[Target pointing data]
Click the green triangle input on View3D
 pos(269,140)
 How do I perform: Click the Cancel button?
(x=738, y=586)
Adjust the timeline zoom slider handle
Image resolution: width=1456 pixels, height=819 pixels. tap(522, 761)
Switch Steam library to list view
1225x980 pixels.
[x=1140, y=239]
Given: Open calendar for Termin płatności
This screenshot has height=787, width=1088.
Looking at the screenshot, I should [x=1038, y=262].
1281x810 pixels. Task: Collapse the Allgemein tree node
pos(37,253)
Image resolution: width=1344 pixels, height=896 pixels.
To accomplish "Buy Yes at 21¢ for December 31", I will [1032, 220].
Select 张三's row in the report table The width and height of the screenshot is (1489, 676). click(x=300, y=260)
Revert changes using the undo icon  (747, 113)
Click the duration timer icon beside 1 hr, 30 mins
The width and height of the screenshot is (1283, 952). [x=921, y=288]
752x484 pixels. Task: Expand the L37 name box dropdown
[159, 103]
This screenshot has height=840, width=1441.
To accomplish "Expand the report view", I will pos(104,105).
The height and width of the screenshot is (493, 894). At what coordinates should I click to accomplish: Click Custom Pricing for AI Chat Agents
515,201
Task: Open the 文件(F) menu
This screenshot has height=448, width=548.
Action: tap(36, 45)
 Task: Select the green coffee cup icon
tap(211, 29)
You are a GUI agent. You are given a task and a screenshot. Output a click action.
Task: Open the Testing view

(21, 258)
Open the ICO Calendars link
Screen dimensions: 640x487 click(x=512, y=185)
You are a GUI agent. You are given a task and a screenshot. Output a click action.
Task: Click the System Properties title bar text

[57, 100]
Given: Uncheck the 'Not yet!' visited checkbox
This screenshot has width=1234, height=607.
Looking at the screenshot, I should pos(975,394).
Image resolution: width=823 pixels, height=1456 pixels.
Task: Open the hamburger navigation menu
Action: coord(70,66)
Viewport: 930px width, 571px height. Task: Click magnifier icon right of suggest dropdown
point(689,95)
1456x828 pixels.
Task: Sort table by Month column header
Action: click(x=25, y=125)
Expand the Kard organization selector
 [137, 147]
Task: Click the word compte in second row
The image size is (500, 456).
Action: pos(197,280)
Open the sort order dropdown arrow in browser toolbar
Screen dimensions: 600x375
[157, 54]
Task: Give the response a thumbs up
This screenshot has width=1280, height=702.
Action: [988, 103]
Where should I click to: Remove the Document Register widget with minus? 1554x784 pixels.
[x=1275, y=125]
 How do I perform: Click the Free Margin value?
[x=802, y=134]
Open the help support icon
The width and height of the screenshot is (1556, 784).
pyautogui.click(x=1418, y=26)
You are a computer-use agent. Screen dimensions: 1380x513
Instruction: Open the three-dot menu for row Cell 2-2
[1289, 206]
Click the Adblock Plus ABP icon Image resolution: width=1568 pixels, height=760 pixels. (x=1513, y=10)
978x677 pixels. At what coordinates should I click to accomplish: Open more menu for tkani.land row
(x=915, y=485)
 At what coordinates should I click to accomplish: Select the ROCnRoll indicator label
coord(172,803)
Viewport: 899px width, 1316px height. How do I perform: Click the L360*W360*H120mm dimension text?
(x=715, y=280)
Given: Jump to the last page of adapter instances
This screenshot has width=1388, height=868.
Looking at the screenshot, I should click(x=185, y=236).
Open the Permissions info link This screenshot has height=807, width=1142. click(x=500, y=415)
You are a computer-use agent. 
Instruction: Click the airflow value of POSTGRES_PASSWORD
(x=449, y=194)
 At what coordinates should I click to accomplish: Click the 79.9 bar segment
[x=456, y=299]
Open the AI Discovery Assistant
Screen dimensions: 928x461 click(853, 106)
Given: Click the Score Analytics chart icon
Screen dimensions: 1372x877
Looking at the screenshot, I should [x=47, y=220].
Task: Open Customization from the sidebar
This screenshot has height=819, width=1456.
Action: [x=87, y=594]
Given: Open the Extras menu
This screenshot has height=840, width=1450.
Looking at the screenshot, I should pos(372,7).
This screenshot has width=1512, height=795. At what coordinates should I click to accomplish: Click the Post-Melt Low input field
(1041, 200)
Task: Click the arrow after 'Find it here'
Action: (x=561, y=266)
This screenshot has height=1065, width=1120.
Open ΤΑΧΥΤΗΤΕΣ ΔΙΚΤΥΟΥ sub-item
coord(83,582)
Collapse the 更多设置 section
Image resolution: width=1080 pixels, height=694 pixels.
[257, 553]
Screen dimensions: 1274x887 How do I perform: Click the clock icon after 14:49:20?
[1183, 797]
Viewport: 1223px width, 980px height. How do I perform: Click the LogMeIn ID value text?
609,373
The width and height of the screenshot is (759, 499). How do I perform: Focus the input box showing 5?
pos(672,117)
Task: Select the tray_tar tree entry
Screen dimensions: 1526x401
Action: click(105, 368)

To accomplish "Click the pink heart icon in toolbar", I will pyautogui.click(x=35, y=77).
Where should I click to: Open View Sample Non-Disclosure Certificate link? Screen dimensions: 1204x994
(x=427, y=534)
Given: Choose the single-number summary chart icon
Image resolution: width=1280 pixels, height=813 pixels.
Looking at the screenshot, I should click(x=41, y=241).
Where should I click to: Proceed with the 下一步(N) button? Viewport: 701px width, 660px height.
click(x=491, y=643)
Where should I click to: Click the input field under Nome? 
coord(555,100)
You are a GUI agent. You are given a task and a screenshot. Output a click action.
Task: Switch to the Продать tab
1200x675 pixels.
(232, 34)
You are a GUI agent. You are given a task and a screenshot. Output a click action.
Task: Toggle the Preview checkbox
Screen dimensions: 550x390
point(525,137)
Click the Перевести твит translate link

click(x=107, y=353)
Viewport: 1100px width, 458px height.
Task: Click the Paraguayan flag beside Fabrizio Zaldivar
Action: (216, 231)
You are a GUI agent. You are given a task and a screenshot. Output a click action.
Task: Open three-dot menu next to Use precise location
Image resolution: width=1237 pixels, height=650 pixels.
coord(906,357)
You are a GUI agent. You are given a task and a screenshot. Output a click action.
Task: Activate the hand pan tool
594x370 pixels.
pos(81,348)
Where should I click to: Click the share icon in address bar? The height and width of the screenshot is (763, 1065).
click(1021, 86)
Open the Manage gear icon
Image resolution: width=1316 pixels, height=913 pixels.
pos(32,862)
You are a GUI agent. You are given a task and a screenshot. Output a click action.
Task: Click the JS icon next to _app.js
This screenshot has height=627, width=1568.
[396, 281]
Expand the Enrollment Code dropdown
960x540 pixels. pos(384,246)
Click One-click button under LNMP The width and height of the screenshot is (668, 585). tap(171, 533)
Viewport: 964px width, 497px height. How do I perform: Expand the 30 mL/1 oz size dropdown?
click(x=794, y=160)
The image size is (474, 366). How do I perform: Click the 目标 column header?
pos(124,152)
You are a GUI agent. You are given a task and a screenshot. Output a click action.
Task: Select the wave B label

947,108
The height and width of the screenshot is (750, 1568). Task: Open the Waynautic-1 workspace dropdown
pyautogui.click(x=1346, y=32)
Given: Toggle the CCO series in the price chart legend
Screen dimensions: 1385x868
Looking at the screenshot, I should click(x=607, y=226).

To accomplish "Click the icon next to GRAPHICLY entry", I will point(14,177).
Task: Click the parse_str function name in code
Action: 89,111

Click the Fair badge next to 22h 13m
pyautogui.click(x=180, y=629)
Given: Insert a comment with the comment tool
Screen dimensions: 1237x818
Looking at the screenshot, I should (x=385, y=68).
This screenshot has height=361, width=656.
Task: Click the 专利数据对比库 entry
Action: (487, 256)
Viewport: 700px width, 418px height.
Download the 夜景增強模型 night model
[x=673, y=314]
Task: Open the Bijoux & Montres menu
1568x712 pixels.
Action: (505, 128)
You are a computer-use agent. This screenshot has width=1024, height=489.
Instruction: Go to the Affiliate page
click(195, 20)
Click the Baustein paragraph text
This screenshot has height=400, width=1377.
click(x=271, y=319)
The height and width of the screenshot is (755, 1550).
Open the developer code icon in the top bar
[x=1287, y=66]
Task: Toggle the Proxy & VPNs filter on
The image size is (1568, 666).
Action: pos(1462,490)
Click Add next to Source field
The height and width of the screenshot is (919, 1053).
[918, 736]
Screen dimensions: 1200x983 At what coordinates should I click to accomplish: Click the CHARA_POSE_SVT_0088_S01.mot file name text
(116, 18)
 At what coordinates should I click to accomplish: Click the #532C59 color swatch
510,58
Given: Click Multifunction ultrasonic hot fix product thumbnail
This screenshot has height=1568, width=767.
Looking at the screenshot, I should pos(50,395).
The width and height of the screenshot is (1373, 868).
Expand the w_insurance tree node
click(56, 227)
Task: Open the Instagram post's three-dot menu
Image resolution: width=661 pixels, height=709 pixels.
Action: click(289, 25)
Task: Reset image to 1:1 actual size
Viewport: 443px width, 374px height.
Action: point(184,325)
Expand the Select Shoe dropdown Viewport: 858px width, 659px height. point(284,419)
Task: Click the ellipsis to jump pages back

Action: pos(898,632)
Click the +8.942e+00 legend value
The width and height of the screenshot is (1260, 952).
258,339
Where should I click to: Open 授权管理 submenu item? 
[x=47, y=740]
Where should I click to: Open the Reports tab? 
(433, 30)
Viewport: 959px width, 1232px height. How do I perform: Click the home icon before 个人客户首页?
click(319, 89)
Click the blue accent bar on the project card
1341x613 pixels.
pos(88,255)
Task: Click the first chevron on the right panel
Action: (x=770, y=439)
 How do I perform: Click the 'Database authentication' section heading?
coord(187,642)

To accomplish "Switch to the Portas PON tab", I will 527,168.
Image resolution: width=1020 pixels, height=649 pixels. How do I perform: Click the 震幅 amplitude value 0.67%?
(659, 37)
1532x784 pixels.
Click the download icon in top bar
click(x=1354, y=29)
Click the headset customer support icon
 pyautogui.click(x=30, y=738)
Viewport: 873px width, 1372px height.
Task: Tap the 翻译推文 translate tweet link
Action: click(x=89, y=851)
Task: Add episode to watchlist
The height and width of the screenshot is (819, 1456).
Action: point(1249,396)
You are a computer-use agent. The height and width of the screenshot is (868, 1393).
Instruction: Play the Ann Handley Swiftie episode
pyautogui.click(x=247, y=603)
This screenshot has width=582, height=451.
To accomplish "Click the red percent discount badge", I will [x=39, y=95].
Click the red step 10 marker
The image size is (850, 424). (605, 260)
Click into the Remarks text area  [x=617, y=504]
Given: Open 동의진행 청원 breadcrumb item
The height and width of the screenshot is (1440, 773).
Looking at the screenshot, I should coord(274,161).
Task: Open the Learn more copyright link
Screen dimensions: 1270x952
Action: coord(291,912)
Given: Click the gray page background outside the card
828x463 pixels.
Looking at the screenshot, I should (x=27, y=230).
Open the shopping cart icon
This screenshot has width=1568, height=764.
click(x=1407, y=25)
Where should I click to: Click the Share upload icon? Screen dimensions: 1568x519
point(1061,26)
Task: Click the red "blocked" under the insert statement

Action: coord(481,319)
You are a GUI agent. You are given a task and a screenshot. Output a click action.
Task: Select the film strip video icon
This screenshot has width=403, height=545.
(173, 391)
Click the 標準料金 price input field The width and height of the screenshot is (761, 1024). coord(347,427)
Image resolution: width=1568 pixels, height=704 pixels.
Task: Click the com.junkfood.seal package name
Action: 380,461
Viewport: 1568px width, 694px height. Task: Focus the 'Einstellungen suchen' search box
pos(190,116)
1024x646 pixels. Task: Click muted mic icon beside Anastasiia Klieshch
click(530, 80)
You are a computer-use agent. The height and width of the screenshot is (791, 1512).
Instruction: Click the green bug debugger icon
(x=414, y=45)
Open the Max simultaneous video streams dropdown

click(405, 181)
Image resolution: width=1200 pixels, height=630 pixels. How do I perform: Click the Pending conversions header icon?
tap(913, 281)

Exercise details> Reproduce the items above verbatim, from the line with "will pyautogui.click(x=35, y=77)." to the line with "click(1021, 86)", including both of those lines.

Answer>
To accomplish "Click the pink heart icon in toolbar", I will pyautogui.click(x=35, y=77).
Where should I click to: Open View Sample Non-Disclosure Certificate link? Screen dimensions: 1204x994
(x=427, y=534)
Given: Choose the single-number summary chart icon
Image resolution: width=1280 pixels, height=813 pixels.
Looking at the screenshot, I should click(x=41, y=241).
Where should I click to: Proceed with the 下一步(N) button? Viewport: 701px width, 660px height.
click(x=491, y=643)
Where should I click to: Click the input field under Nome? 
coord(555,100)
You are a GUI agent. You are given a task and a screenshot. Output a click action.
Task: Switch to the Продать tab
1200x675 pixels.
(232, 34)
You are a GUI agent. You are given a task and a screenshot. Output a click action.
Task: Toggle the Preview checkbox
Screen dimensions: 550x390
point(525,137)
Click the Перевести твит translate link

click(x=107, y=353)
Viewport: 1100px width, 458px height.
Task: Click the Paraguayan flag beside Fabrizio Zaldivar
Action: (216, 231)
You are a GUI agent. You are given a task and a screenshot. Output a click action.
Task: Open three-dot menu next to Use precise location
Image resolution: width=1237 pixels, height=650 pixels.
coord(906,357)
You are a GUI agent. You are given a task and a screenshot. Output a click action.
Task: Activate the hand pan tool
594x370 pixels.
pos(81,348)
Where should I click to: Click the share icon in address bar? The height and width of the screenshot is (763, 1065).
click(1021, 86)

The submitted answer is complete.